How do you reduce your child’s risk of suffering a scalding burn? Seigel offers some tips on prevention, treatment and when to seek medical attention:
How can I keep my child safe from scalding burns?
- Turn all pot/pan handles inward when cooking.
- Provide a “kid-safe” zone while preparing and serving hot foods.
- Keep children out of the kitchen when cooking.
- If using a slow cooker, keep the cord out of reach.
- Avoid carrying or picking up a child when holding hot liquids.
- Set the table with hot dishes and liquids in the center of the table to avoid accidental spills. Avoid using tablecloths.
- Warm infant bottles in warm water—do not microwave. Allow to cool before giving to the baby.
- Don’t allow children to use a microwave by themselves until they are both tall enough to reach it safely and able to understand that steam can cause a burn.
Another common source of scalding injury occurs when bathing children:
- Adequate and constant supervision is the single most important factor in preventing tap water scalds. Never leave a child unattended in a bath.
- Set water heater thermostats to deliver water at a temperature no higher than 120oFahrenheit. If you live in a rental apartment/home, ask your landlord what the temperature is set at.
- Turn the faucet to the “COLD” position when not in use if the tub has a single faucet handle.
- Clearly mark the “HOT” water position on faucets.
- Do not allow young children to adjust the water temperature. When bathing young children, seat the child facing away from faucets so he or she cannot reach the faucet. Turn the hot water off first.
- Check the water temperature yourself or with a testing device before placing the child in the tub.
How do I treat a burn?
- Remove the child from the heat source.
- Cool the affected area with cool tap water or cold compresses until pain is reduced or alleviated. Do not apply ice or butter. These do not help the burn and can harm the tissue.
- If a blister has formed, do not break it.
- Protect the burn with a dry, clean, gauze bandage or with a clean bed sheet or cloth.

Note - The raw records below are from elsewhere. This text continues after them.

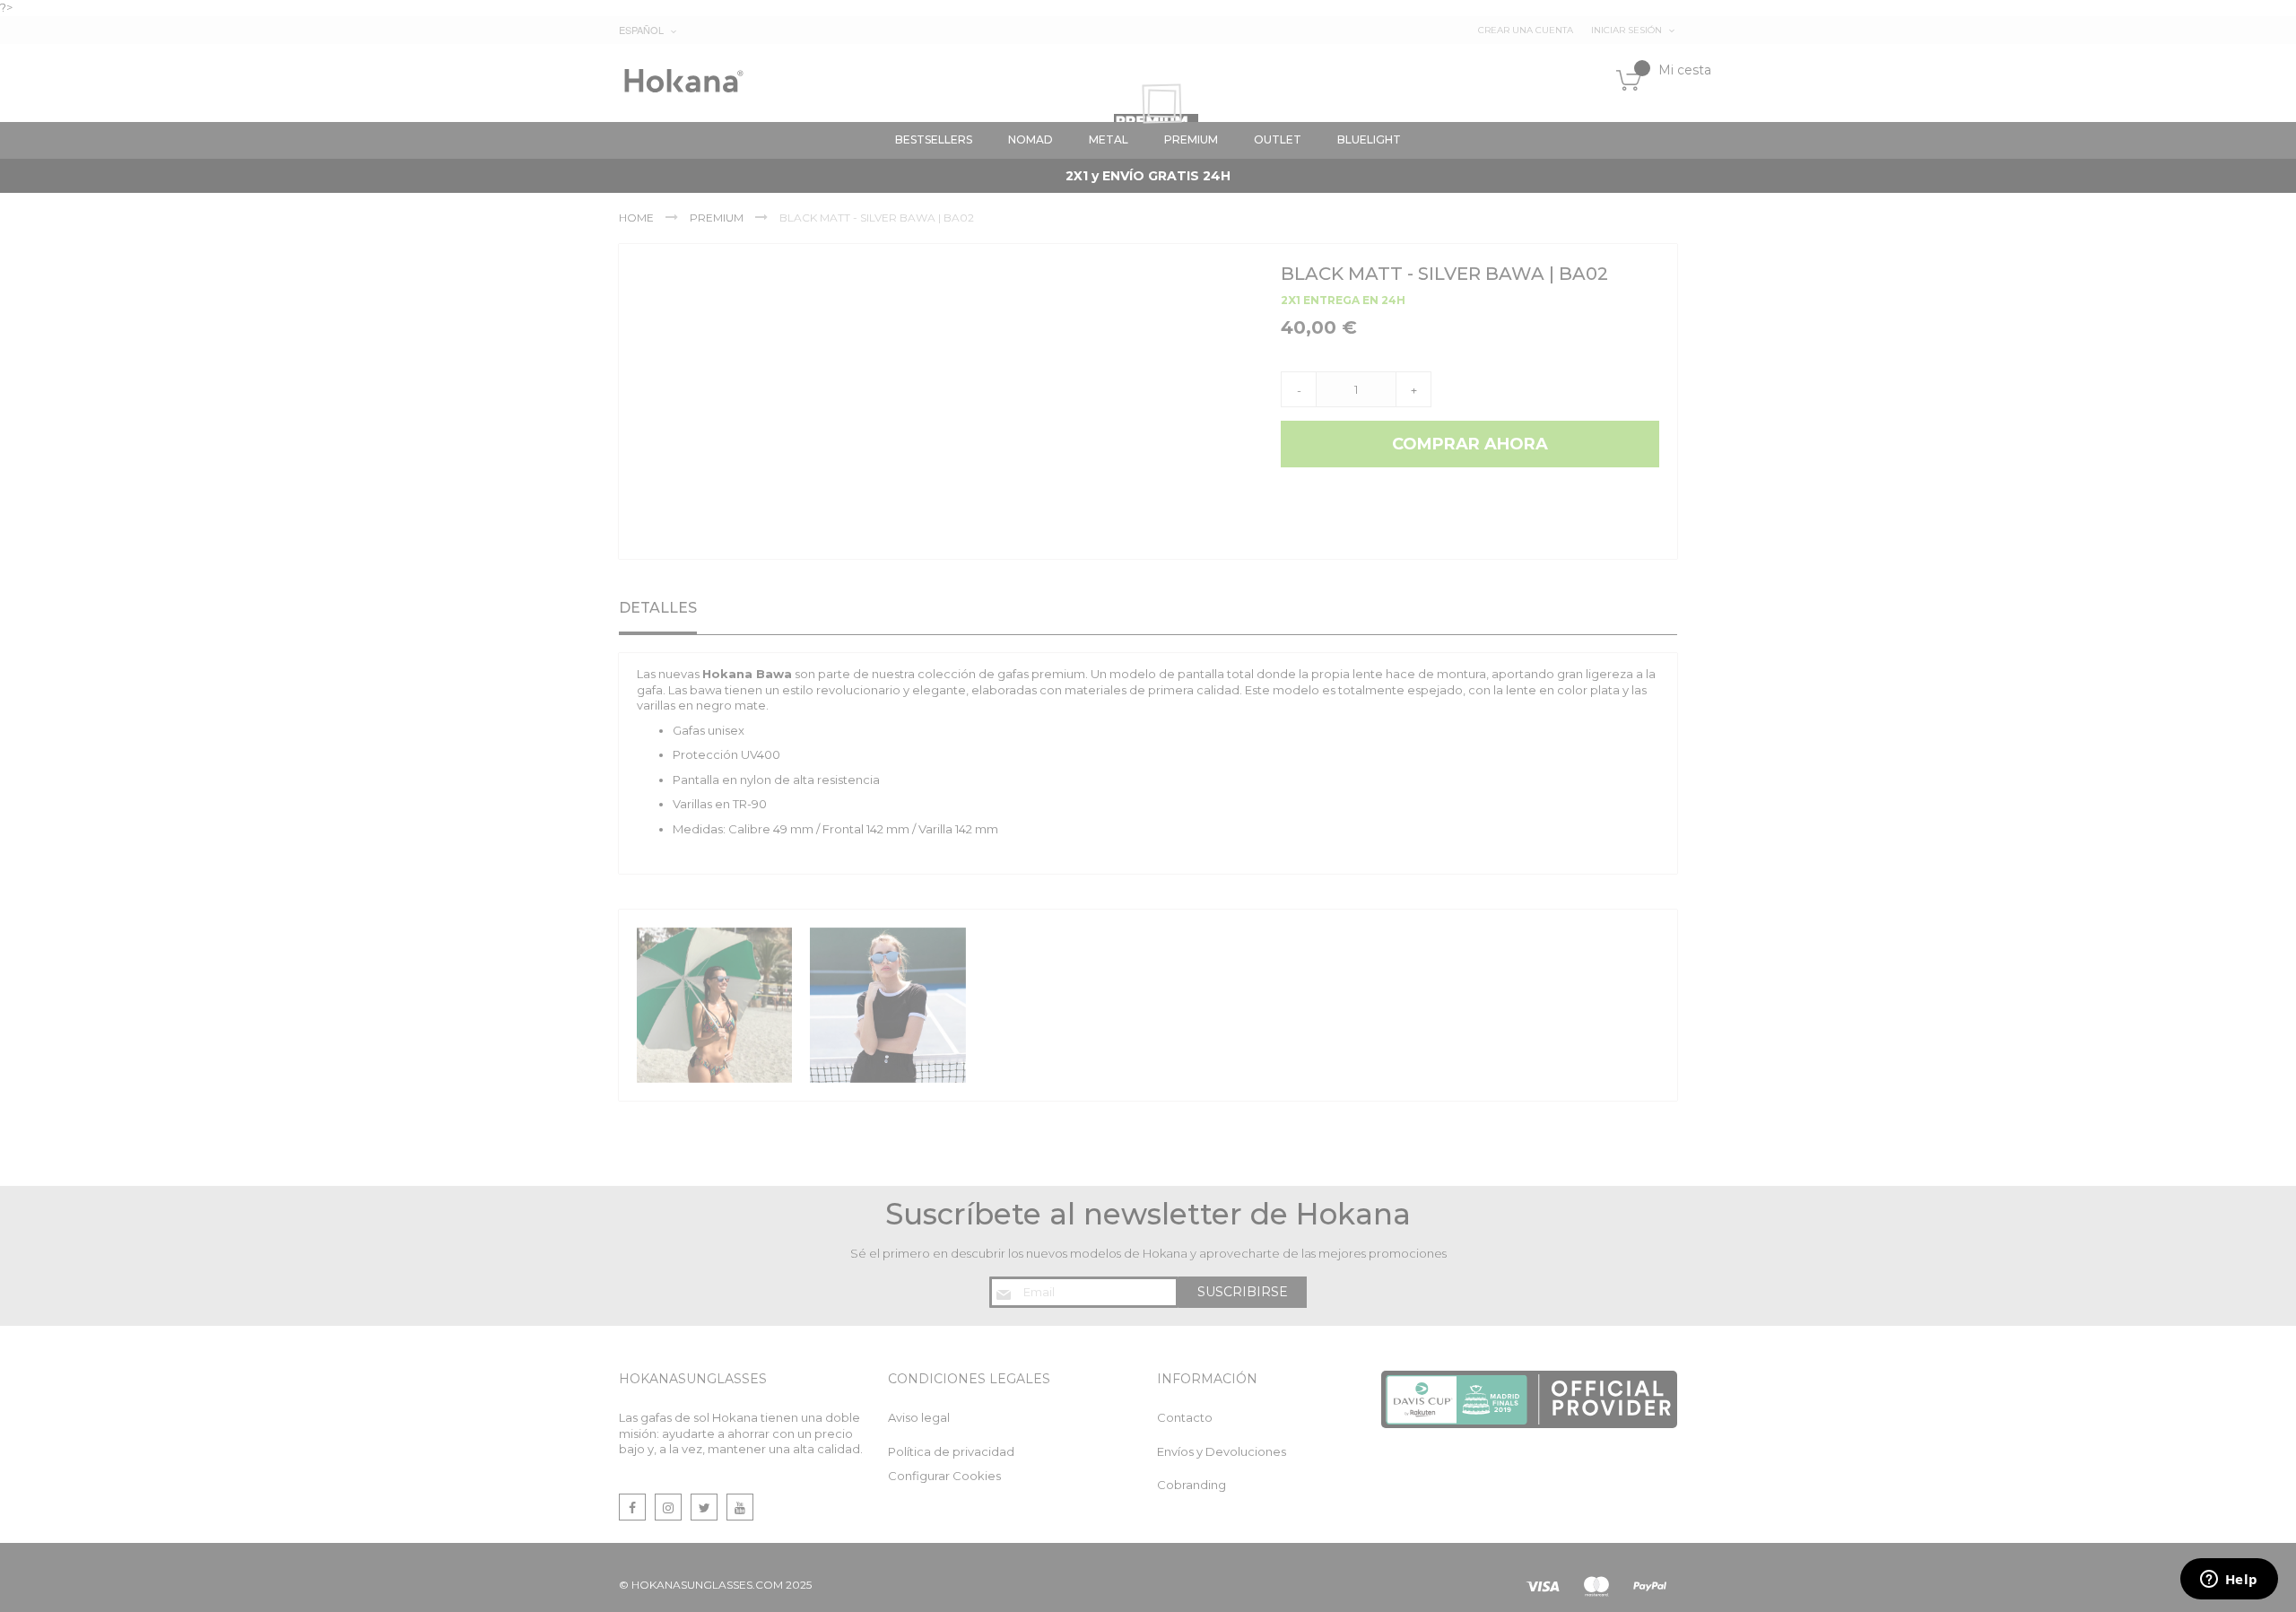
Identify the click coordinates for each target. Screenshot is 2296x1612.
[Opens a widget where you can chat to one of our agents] (2228, 1580)
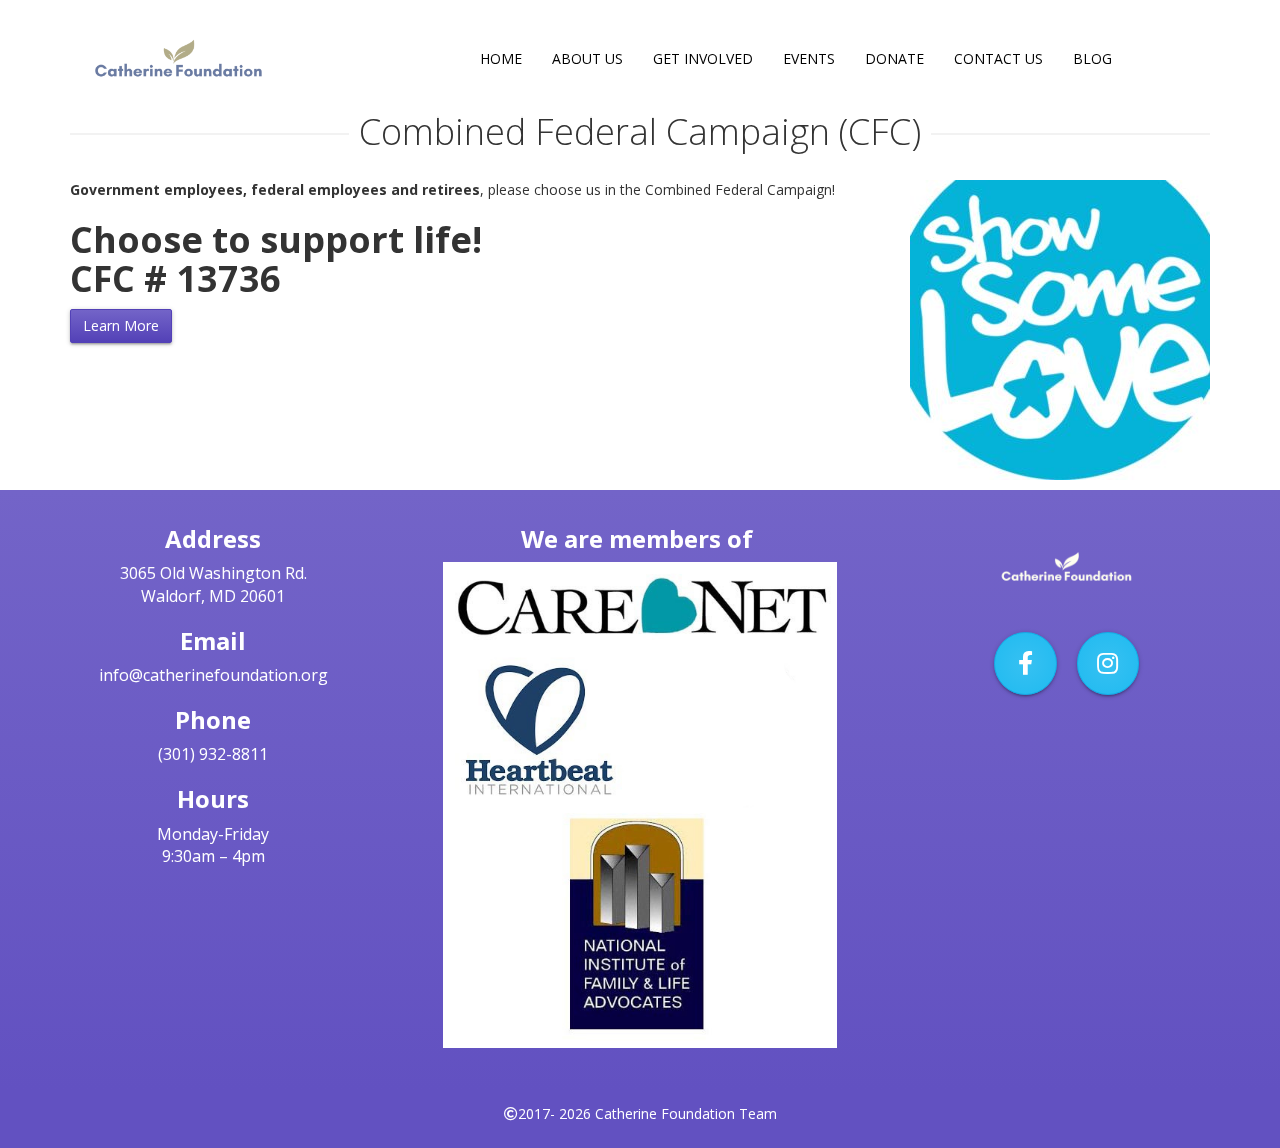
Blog (1092, 58)
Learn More (121, 325)
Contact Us (998, 58)
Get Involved (703, 58)
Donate (894, 58)
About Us (587, 58)
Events (809, 58)
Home (501, 58)
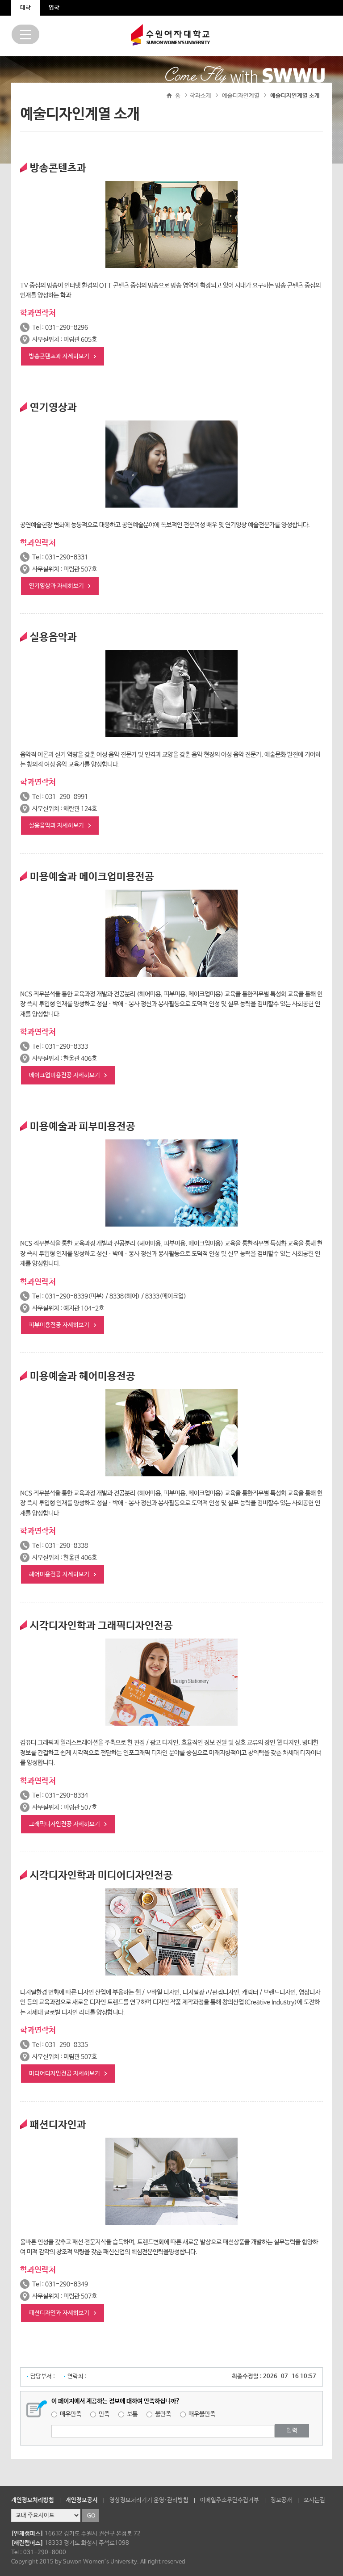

- If your child’s clothing is stuck to the burned area, do not attempt to remove it. Instead, cut around the clothing, leaving the burn intact. Remove jewelry around or on the burn.
- Do not apply any ointments, oils or sprays to the burned area unless prescribed by your doctor.
When should I seek medical attention for a burn?
- If your child has a burn that crosses a joint, such as a knuckle or the wrist, see a doctor.
- If your child has burns on the hand, foot, face, eyes or groin, or burn area larger than the child’s palm, seek medical attention or dial 911 for emergency medical attention.
- If the burn is not healing or improving as expected, seek medical attention.